Depending on the size of your tank (larger is better, easier to keep stable conditions) there could have been a small swing in ph, ammonia, nitrites, or probably the culprit nitrates that killed your fish.

Also realize that no matter where you buy your fish from there is always a chance to lose the fish because they could be stressed from traveling, and different water conditions. 

To lessen the chance of high stress when putting fish into a tank, do a drip acclimation, it will solve most stress problems when introducing fish to a tank. It has been proven to increase the survival rate of fish when they are introduced to the tank. It allows them to get used to the water beforehand. There is a post on the forum about it. 

I don't think you got "bad stock" I think you just got fish that were stressed from being shipped and introduced into a new environment.

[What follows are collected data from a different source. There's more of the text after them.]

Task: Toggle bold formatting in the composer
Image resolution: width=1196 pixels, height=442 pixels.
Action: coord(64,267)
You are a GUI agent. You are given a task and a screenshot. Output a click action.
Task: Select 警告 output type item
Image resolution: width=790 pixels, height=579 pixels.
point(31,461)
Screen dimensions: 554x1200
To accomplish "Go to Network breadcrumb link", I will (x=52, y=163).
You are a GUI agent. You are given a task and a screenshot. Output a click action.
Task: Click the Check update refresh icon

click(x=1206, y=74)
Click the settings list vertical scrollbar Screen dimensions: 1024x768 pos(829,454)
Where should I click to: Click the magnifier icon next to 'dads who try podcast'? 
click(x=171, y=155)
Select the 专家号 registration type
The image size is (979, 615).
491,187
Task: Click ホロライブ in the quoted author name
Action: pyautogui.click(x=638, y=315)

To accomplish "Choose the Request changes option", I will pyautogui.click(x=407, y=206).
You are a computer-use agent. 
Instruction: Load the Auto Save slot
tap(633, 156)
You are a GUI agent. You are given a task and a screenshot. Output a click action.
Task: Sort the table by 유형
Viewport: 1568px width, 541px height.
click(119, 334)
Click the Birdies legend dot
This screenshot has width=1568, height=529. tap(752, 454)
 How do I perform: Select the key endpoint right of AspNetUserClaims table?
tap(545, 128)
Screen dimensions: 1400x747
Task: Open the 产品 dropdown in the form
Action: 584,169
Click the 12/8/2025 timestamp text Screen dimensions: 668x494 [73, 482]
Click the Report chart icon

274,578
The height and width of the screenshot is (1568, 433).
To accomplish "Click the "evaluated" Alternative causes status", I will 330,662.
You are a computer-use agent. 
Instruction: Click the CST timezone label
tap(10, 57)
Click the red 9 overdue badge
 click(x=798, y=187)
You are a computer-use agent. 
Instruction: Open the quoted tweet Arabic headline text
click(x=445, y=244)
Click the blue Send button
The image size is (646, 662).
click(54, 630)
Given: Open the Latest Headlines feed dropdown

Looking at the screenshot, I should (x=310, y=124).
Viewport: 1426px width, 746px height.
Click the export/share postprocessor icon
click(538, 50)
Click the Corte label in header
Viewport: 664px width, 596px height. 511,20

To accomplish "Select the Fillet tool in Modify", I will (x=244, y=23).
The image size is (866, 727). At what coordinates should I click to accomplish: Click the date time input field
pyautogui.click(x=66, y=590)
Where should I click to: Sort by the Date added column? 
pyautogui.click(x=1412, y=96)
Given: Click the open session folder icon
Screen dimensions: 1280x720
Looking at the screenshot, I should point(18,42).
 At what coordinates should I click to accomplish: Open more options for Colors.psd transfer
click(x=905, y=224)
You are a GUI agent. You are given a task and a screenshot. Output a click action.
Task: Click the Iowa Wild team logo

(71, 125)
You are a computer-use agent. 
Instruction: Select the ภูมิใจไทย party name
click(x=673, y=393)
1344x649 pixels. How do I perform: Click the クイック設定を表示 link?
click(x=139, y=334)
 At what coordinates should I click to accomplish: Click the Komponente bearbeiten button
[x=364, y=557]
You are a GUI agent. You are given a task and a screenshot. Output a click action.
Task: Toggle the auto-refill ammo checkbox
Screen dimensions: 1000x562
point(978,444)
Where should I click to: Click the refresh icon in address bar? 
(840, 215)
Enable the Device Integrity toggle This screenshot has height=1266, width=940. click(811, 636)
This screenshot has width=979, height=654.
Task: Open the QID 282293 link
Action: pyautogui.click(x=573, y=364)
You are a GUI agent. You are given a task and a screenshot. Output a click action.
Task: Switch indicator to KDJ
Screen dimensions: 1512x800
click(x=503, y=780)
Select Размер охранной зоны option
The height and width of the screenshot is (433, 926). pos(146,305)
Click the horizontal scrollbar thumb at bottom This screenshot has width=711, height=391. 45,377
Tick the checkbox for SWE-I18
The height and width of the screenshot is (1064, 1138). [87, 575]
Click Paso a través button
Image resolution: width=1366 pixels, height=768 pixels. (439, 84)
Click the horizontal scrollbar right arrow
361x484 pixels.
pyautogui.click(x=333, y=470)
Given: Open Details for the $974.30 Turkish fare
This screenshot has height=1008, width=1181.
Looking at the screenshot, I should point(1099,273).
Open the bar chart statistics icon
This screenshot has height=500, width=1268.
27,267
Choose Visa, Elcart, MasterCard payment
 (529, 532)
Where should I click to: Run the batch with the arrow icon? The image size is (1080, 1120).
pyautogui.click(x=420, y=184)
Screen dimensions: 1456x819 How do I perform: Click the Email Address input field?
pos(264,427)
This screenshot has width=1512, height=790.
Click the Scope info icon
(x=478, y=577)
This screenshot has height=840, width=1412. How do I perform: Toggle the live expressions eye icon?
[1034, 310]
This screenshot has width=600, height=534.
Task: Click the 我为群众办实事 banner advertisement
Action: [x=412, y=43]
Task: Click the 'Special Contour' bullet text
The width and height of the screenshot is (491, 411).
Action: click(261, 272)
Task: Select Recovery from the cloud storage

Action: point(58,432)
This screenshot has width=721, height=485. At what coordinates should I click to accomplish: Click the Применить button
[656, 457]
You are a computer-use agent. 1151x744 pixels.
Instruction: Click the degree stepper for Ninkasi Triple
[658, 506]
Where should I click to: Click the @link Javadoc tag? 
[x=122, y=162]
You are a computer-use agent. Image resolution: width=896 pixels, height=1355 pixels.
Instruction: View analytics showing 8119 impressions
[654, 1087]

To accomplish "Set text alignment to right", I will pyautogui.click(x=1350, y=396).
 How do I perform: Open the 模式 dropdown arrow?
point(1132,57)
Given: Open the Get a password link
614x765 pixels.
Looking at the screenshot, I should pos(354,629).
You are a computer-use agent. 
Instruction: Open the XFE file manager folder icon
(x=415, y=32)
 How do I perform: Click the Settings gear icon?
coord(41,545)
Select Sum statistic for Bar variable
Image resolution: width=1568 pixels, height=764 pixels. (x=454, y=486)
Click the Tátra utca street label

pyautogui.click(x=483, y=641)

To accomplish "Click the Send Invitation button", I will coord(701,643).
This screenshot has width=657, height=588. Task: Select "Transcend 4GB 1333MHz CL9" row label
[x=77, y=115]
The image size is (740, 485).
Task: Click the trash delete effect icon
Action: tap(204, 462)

Also, saying you test your tank and know it is in good condition doesn't tell us much. Tell us your actual levels and we can better help you out as well.

Minimally tell us,

Ammonia, nitrite, and nitrate levels. ph doesn't matter as much, but providing that can't hurt either.


----------



## debisbooked (Jan 7, 2012)

I've had neons in my tank for years, adding a few every now and then but never managing to get the school over 12 members at any one time. Each time I buy, a number of them die within a week of getting them home. I usually buy double what I want because I've come to expect that about half will die during the quarantine process. And I _always_ quarantine since I bought six neons some years ago from a reputable dealer I trusted and did not quarantine. Within a few weeks my three clown loaches were dead, along with the six neons. Strangely enough, if neons live past those first weeks, they remain very healthy and seem to live forever.


----------



## darsunt (Feb 12, 2012)

My ammonia is 0, my nitrates are 0, my nitrates are 5 ppm. My other fish are doing well. The PH is high, but awhile back I kept neons in this same area with this same water. It is planted, and the plants are growing.
I do believe that those neons are poorly bred now. My cousin warned me not to get neons because he said they aren't any good anymore, and I've read many sources in the internet saying how the mass breeders over dose their stock in antibiotics, never cull weak stock, etc. I delayed buying them for months looking for some stock that looked healthy ( most of the stock I've seen look pretty sad) found some that seemed good, waited a week, then bought 7. 2 died that night, I never had fish die on the same day I bought them, ever.
Anyways the surviving neons won't compete with the other fish for food, and are picky even if they get food in their mouths. It's like they don't really want to live. I'm overfeeding to try to get them to eat ... going to be bad for the ammonia level, bad for the whole tank. I thought about taking that bunch of neons and flushing them down the toilet, for the sake of the other fish and so I don't have to see them die one by one. But my wife says no, they are so pretty.
I don't think I'll buy anymore neons, unless I'm sure I can get strong healthy stock.


----------



## navigator black (Jan 3, 2012)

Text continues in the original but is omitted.